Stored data
◇ ◇ ◇ ◇ ◇

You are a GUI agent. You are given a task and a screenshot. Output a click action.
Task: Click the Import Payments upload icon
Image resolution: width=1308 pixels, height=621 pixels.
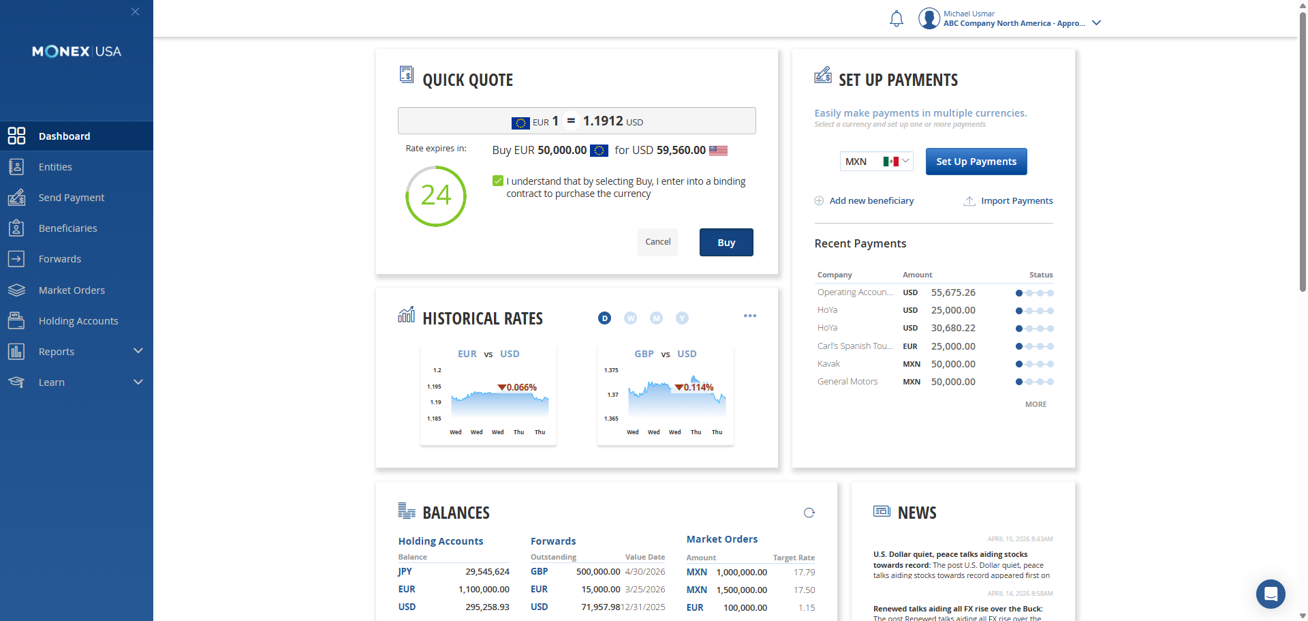(969, 201)
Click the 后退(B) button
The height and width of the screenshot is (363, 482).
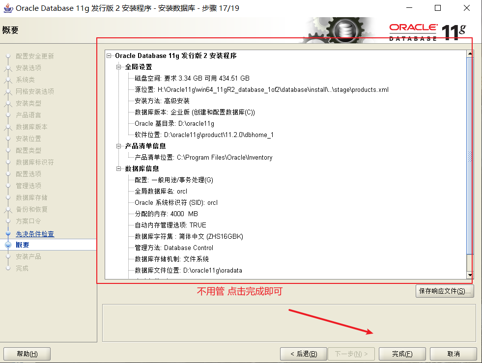(x=303, y=354)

◇ ◇ ◇ ◇ ◇

Directions for this task
Except for pictures, copy the records above exactly.

Solution
You are a GUI agent. You are given a task and a screenshot. Output a click action.
Task: Click the Import Payments upload icon
Image resolution: width=1308 pixels, height=621 pixels.
(969, 201)
Click the 后退(B) button
The height and width of the screenshot is (363, 482).
(x=303, y=354)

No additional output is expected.